Task item
Find the line containing "James (39, 210)" in the records below. Copy exactly that line and each one after it, ending at the line containing "[James] (54, 1759)", and nothing more.

(Items from a data source)
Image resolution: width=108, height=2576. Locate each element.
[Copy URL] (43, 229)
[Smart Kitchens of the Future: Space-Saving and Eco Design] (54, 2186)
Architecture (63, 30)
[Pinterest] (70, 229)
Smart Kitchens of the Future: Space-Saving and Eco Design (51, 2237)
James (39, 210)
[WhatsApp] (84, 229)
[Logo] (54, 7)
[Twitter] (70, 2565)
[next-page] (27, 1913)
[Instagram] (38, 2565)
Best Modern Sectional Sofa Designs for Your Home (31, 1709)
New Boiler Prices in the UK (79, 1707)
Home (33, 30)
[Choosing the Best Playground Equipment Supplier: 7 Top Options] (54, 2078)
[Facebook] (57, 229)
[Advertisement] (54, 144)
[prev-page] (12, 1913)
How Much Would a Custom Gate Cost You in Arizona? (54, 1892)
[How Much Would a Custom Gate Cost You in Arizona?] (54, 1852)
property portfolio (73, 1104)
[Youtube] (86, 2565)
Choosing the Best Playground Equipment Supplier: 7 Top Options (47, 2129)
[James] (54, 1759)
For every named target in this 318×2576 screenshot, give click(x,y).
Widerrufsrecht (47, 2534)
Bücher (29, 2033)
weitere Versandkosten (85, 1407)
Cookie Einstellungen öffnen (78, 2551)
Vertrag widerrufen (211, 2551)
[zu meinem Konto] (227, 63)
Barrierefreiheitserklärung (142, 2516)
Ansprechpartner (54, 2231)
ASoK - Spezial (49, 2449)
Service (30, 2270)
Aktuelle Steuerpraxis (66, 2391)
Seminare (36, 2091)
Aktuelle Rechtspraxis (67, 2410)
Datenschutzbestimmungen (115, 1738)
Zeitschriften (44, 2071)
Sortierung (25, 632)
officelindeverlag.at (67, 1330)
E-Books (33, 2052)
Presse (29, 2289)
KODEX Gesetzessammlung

Solution to this problem
James (39, 210)
[WhatsApp] (84, 229)
[Logo] (54, 7)
[Twitter] (70, 2565)
[next-page] (27, 1913)
[Instagram] (38, 2565)
Best Modern Sectional Sofa Designs for Your Home (31, 1709)
New Boiler Prices in the UK (79, 1707)
Home (33, 30)
[Choosing the Best Playground Equipment Supplier: 7 Top Options] (54, 2078)
[Facebook] (57, 229)
[Advertisement] (54, 144)
[prev-page] (12, 1913)
How Much Would a Custom Gate Cost You in Arizona? (54, 1892)
[How Much Would a Custom Gate Cost You in Arizona?] (54, 1852)
property portfolio (73, 1104)
[Youtube] (86, 2565)
Choosing the Best Playground Equipment Supplier: 7 Top Options (47, 2129)
[James] (54, 1759)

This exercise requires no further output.